## YOUR GOAL:
Each entry below must be repeated exactly. Leave the pictures out of it.

[Source records]
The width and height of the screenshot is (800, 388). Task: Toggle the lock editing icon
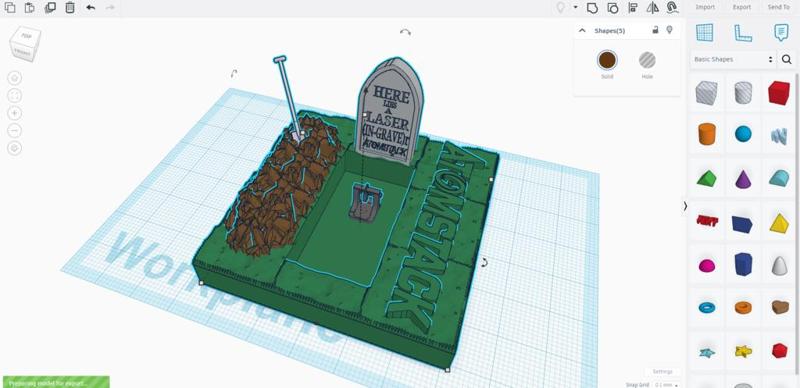656,30
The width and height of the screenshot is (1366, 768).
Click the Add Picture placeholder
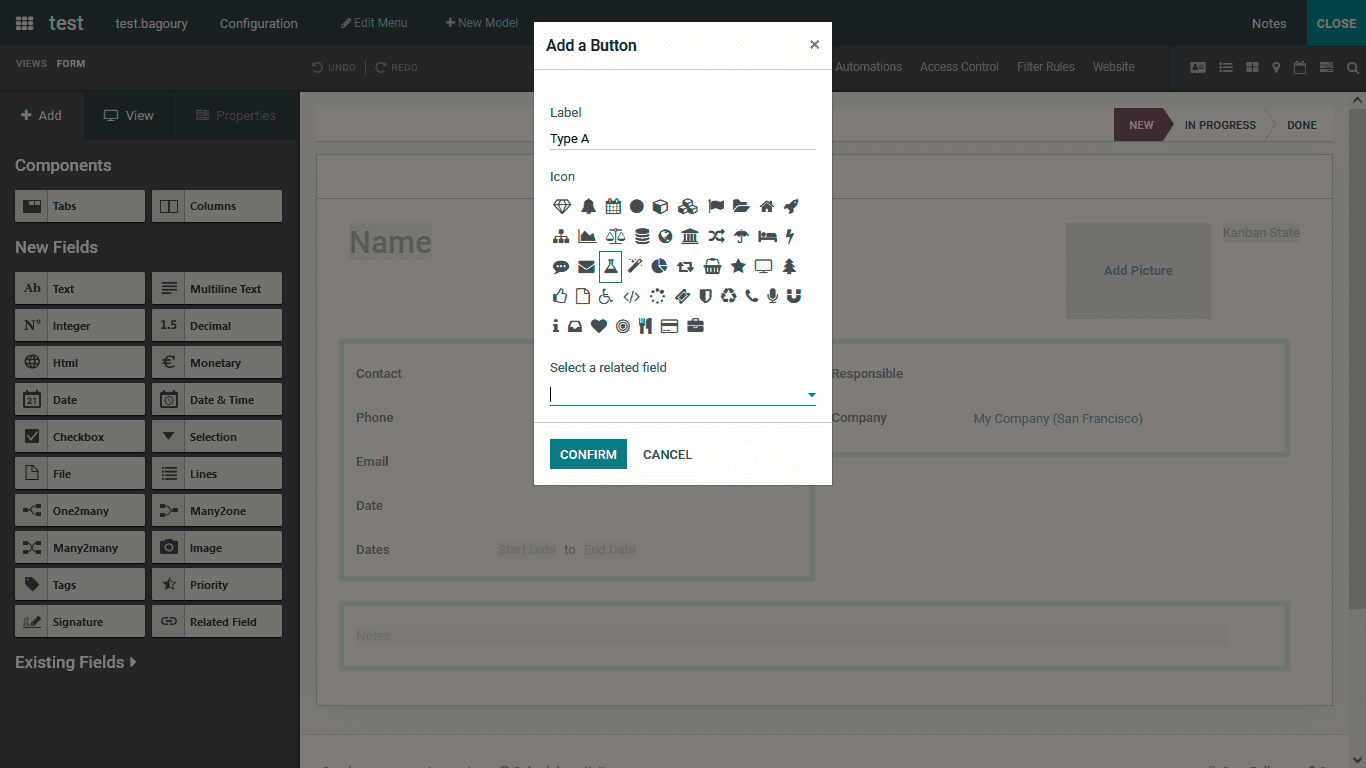pos(1138,270)
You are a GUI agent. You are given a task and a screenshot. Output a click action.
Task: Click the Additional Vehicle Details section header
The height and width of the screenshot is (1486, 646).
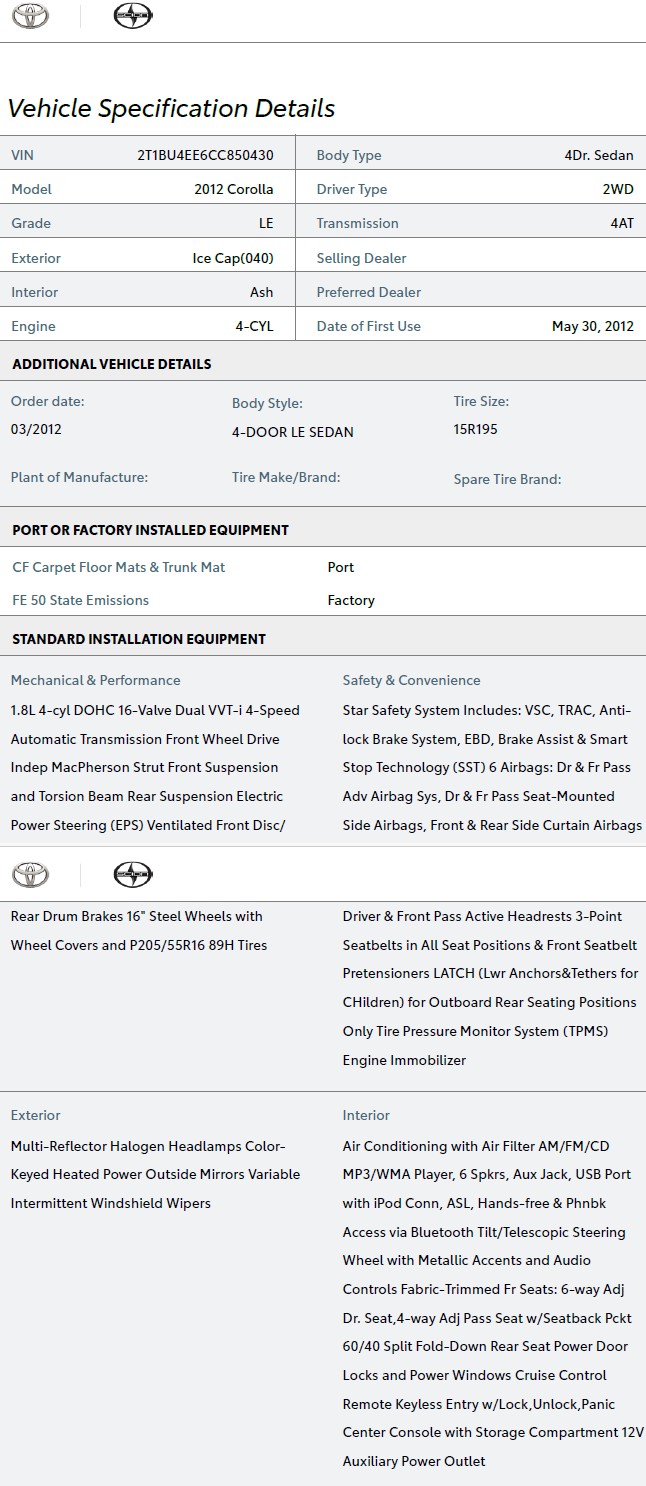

## EXERCISE OUTPUT:
The width and height of the screenshot is (800, 388). Task: Toggle the lock editing icon
656,30
The width and height of the screenshot is (1366, 768).
Click the Add Picture placeholder
pos(1138,270)
You are a GUI agent. You are given a task and a screenshot. Output a click action.
Task: Click the Additional Vehicle Details section header
The height and width of the screenshot is (1486, 646).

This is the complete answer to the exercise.